Por: Gloria Melissa Ángel Pérez
Cuando llegaba a Don Gabriel a unos 10 minutos de Chengue, me atrajo el silbido de un señor que en la lejanía esperaba un bulto de aguacates para vender, me sorprendió la rapidez cuando dijo en voz alta: ‘’estoy preparado para la entrevista’’. -No se diga más- dije.
En lo que encendía la cámara para grabar, sacó un peine que guardaba en su cartera y peinaba su cabello negro y a su alrededor un nevado de canas blancas; su padre y su madre a simple vista, ancianos de la tercera edad le acompañaban con orgullo, y entre murmullos, asentaban con la cabeza todo lo que su hijo contaba.
Francisco Mendoza es el mayor de tres hermanos, tiene 58 años, y como él recalcaba, nacido y criado en Don Gabriel, acostumbrado a bañarse en las pozas cristalinas de las verdes montañas, y a tomar la leche recién salida de la teta de la vaca.

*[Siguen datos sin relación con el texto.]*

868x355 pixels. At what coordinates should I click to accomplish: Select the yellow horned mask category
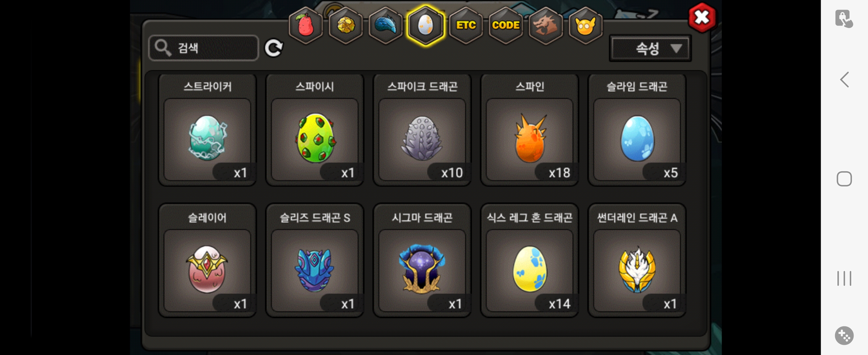(x=585, y=26)
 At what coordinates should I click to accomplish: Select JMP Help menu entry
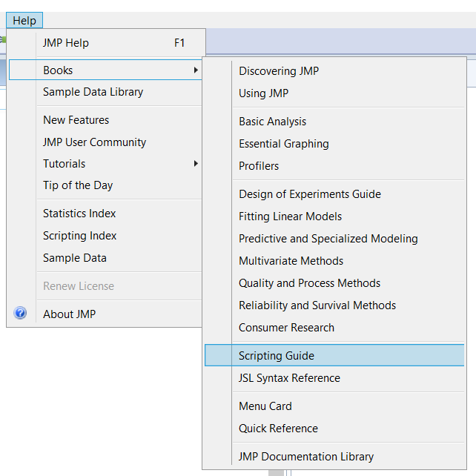[x=66, y=43]
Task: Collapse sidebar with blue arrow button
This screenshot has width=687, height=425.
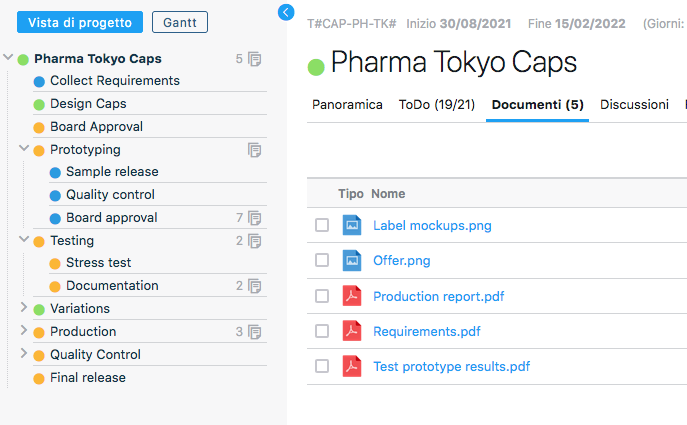Action: point(286,12)
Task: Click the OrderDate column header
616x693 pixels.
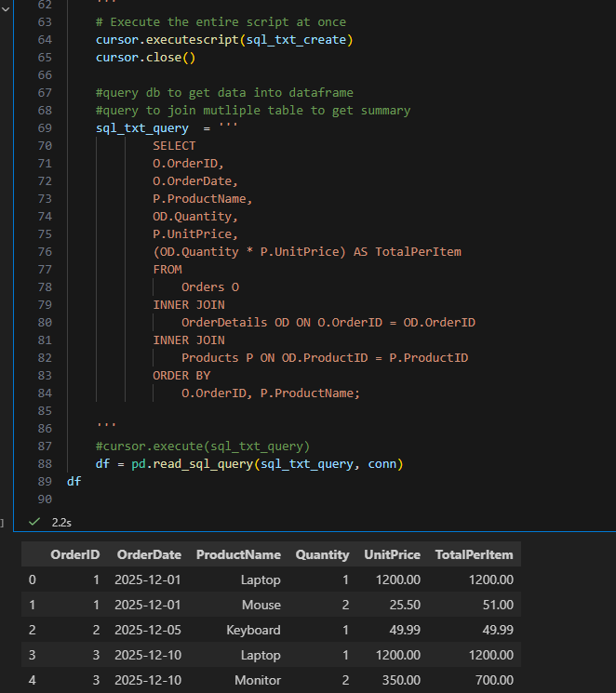Action: 149,554
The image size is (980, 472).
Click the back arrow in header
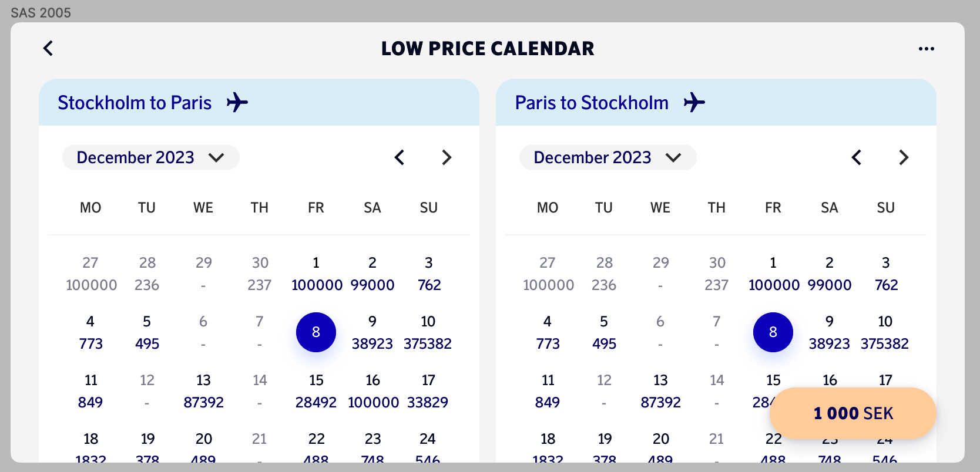click(x=48, y=48)
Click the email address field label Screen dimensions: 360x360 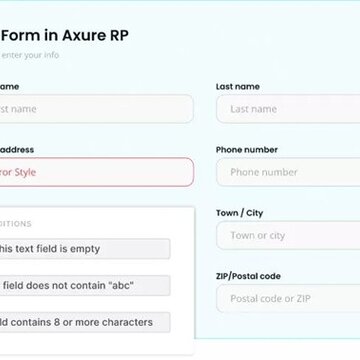[17, 150]
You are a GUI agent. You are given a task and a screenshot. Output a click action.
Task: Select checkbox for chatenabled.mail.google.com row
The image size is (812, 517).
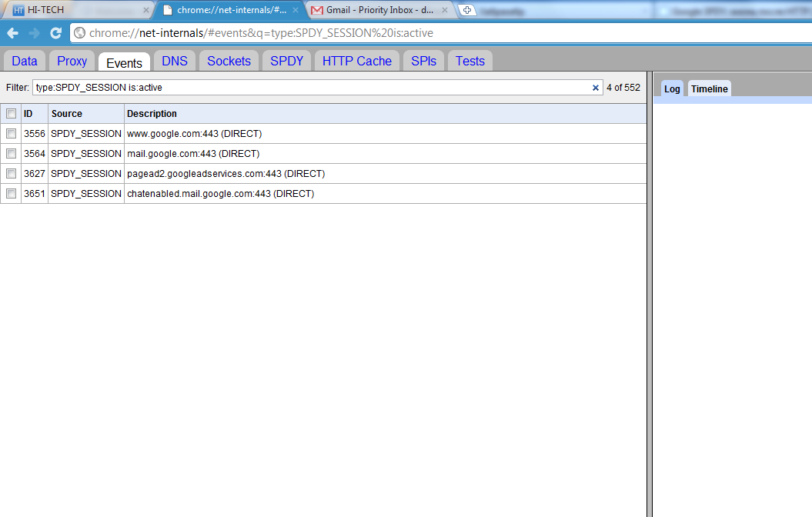click(11, 194)
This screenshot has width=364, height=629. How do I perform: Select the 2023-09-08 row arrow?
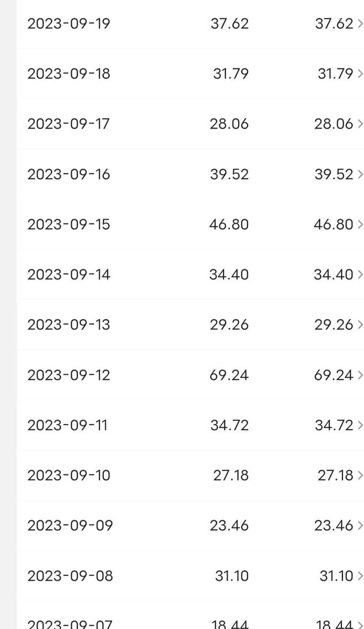(360, 576)
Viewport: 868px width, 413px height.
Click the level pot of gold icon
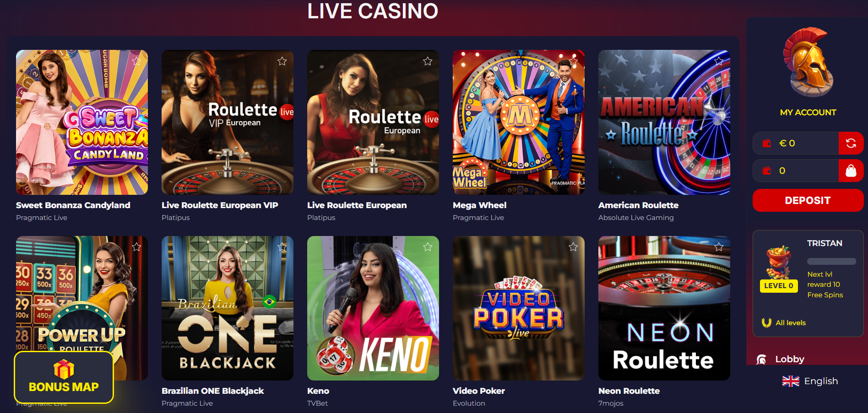(x=779, y=262)
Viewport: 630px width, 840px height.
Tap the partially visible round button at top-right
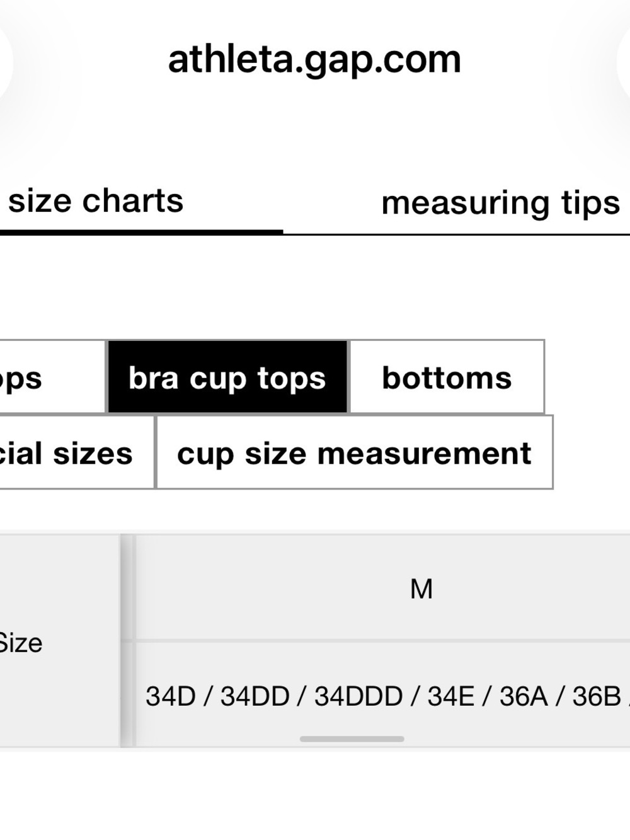[x=624, y=63]
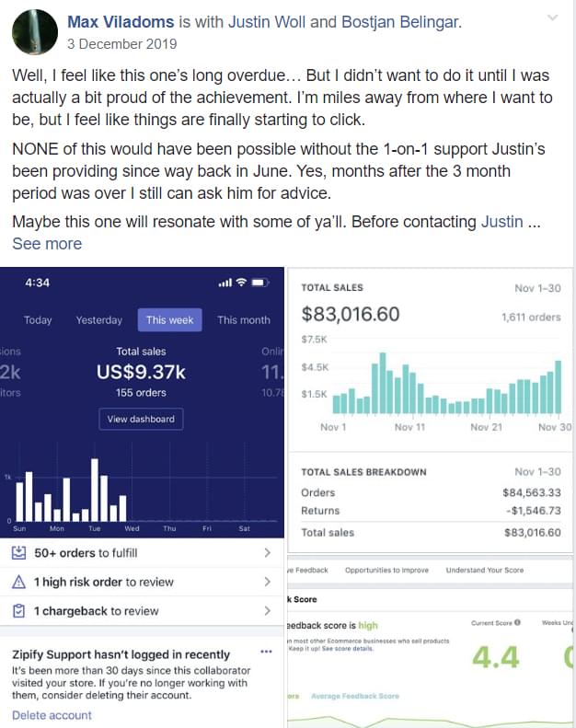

Contó con la suerte de estudiar en el colegio americano de Cartagena, aunque le hubiese gustado ahí mismo en Don Gabriel. Para ese tiempo, Francisco, aunque prefiere que lo llame ‘’El hijo Sabanero’’, (por su pseudónimo de compositor) prefería no saber nada de la Violencia mientras trataba de educarse en Cartagena, como quién dice, él venía y volvía, y la forma de contrarrestar el impacto por la cruel Violencia que atravesaba el terruño de sus pozas cristalinas, era mejor no sabiendo nada. ‘’Entre menos sabia, menos sufría’’, cuenta Facho con una voz casi que desierta de sí mismo.
Cuando tuvo a su primera hija, ya vivía de nuevo en Don Gabriel, eran los años 90 y anhelaba las tierras a la orilla de las montañas, el cantar de los pájaros y la mula con el señor vendiendo leche fresca y tibia, pero aún seguían los enfrentamientos entre militares y guerrillas. Fue profesor de la institución del pueblo y aunque fue amenazado muchas veces por los grupos armados que merodeaban el pueblo, trató de mantenerse al margen por su familia.

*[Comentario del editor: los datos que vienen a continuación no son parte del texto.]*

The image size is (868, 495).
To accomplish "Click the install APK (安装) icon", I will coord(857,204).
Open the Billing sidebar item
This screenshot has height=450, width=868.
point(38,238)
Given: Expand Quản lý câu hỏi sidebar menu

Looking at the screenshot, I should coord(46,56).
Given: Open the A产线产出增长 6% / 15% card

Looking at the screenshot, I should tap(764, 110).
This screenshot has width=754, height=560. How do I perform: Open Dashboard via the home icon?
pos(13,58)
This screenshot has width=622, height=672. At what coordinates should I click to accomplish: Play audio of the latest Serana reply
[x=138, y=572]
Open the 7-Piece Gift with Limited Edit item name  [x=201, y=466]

En 2001 cuando ocurrió la masacre de Chengue, esa misma noche se desplazó con su familia y con su segunda hija en brazos, llegaron a Chalán para resguardarse de las amenazas y de los sonidos de los helicópteros que paseaban como ecos por la región, y aunque poco enfatice en los detalles, prefiere dejar de lado aquella época que, muchas veces recuerdan como la peor.

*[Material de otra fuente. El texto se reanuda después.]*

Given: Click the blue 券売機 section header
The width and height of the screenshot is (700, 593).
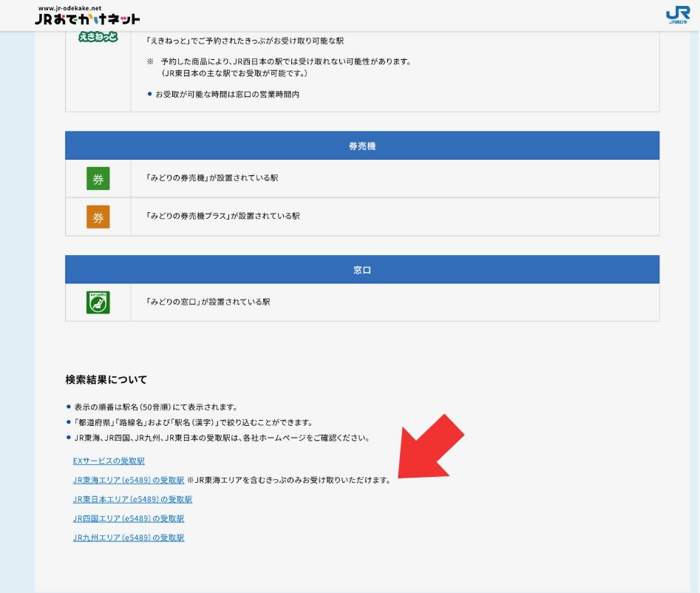Looking at the screenshot, I should tap(362, 146).
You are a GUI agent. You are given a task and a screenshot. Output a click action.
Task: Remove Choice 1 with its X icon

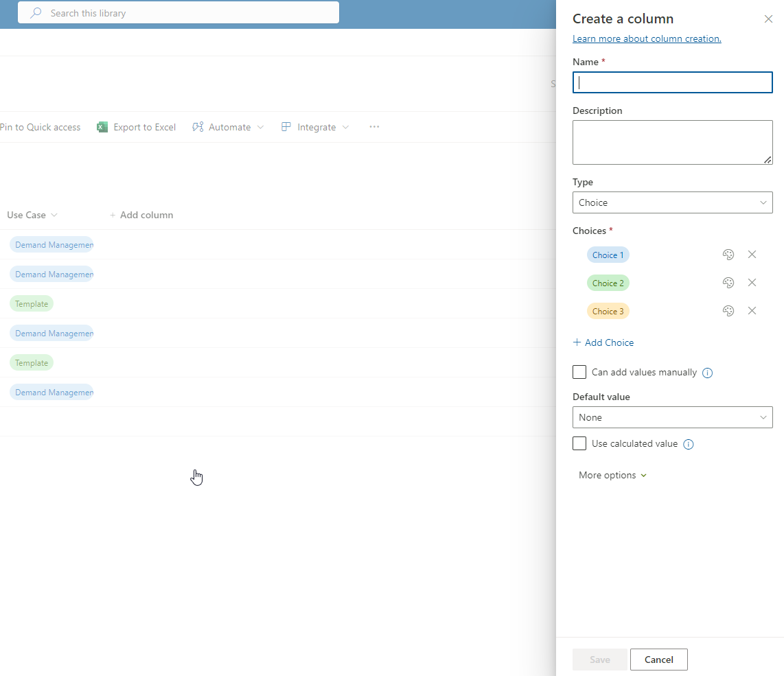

En medio de la charla, Francisco saca un pañuelo de su bolsillo izquierdo, no contiene las lágrimas y deja caer algunas cuantas, con su voz lenta y cansada, recuerda las noches en que, en las noches, en vez de leerle cuentos y cantos a sus pequeñas hijas, prefería mejor recordarles que, en caso de escuchar confrontaciones o helicópteros, debían tirarse al suelo y debajo de la cama, por si ‘’alguna cosa’’. ‘’Ya era costumbre’’ terminó.